Ces actes peuvent, dans les mêmes conditions, être annulés s’il est justifié d’un préjudice subi par la personne protégée.
Par dérogation à l’article 2252, l’action doit être introduite dans les cinq ans de la date du jugement d’ouverture de la mesure ».
L’action en nullité d’un acte à titre gratuit pour insanité d’esprit ne peut être introduite par les héritiers qu’à compter du décès du disposant, la prescription ne peut commencer à courir avant le décès du testateur (Civ. 20 mars 2013, 11-28.318).
En l’espèce, Monsieur [N] [W] oppose la prescription à l’ensemble des demandes de Madame [K] [D] puisqu’il considère l’action de la demanderesse fondée sur l’article 464 du code civil, imposant d’agir dans les 05 ans du jugement d’ouverture de la tutelle de Madame [A].
La demanderesse rétorque que son action se fonde, et ce dès l’assignation sur l’article 414-2 du code civil lequel ouvre une action en nullité aux héritiers d’un incapable, cette action se prescrivant par cinq ans qu’à compter du décès du disposant.
Or, force est de constater que Monsieur [N] [B] ne discute pas le délai de prescription sur ce dernier fondement qui a bien été invoqué dès l’assignation par Madame [K] [D]. Ses moyens visent à contester la réalité de l’insanité d’esprit de Madame [A] au moment de l’établissement des actes litigieux, ce qui ne peut être discuté que devant le juge du fond.

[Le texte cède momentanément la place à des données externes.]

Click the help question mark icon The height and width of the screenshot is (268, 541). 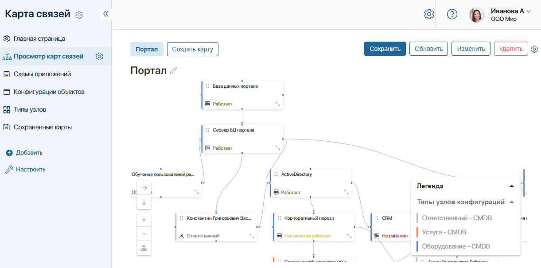(x=452, y=14)
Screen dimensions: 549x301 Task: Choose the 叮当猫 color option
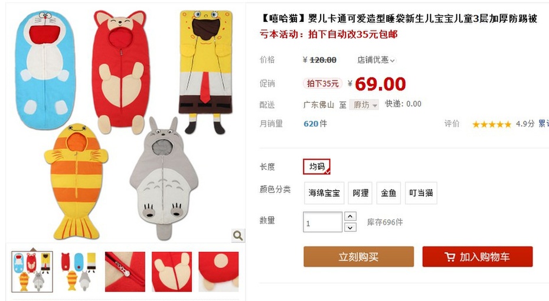pyautogui.click(x=421, y=193)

En l’état du décès de Madame [A] au 26 juin 2023, de la mise sous tutelle de celle-ci en avril 2017 sans que celle-ci ne soit plus levée jusqu’au décès, de l’assignation au 08 avril 2024 et de la qualité d’héritiers de la demanderesse et des parties intervenantes, il y a lieu de dire que les demandes de Madame [K] [D] ne sont pas prescrites.
La fin de non-recevoir sera donc rejetée.

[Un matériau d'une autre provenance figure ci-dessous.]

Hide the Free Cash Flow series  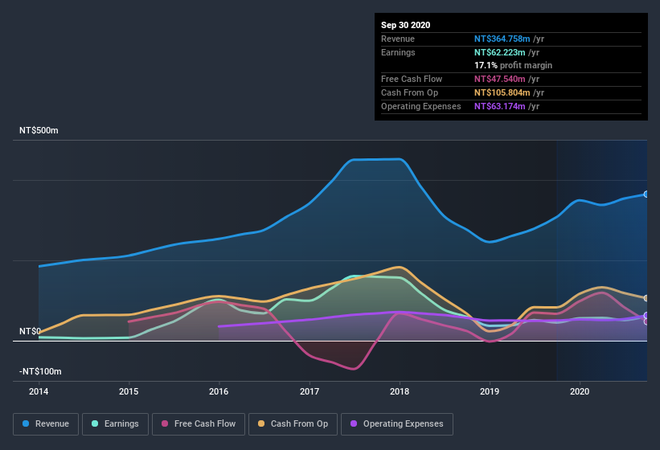(197, 423)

III. Sur les demandes accessoires
Selon l’article 790 du code de procédure civile, le juge de la mise en état peut statuer sur les dépens et les demandes formées en application de l’article 700 du code de procédure civile.
En l’espèce, Monsieur [N] [B] succombant, il sera condamné aux entiers dépens d’incident et à verser 900 euros à Madame [K] [D], Monsieur [V] [D] et Madame [P] [D] au titre des frais irrépétibles.
L’affaire sera renvoyée une ultime fois à l’audience de mise en état pour derniers échanges entre les parties avant fixation.
PAR CES MOTIFS
Le juge de la mise en état, statuant publiquement par ordonnance contradictoire rendue par mise à disposition au greffe,
DÉBOUTE Monsieur [N] [B] de l’ensemble de ses demandes d’irrecevabilité ;
DIT que Madame [K] [D] a qualité et intérêt à agir ;
DIT que les demandes de Madame [K] [D] ne sont pas prescrites ;
CONDAMNE Monsieur [N] [B] aux entiers dépens d’incident ;
CONDAMNE Monsieur [N] [B] à verser la somme de 900 euros au titre des frais irrépétibles à Madame [K] [D], Monsieur [V] [D] et Madame [P] [D] ;
RENVOIE l’affaire et les parties à l’audience de mise en état du 17 mars 2026 à 9h00 pour ultimes échanges avant fixation ;
REJETTE toute demande plus ample ou contraire ;
Ainsi jugé et prononcé à Alès les jour, mois et an indiqués ci-dessus.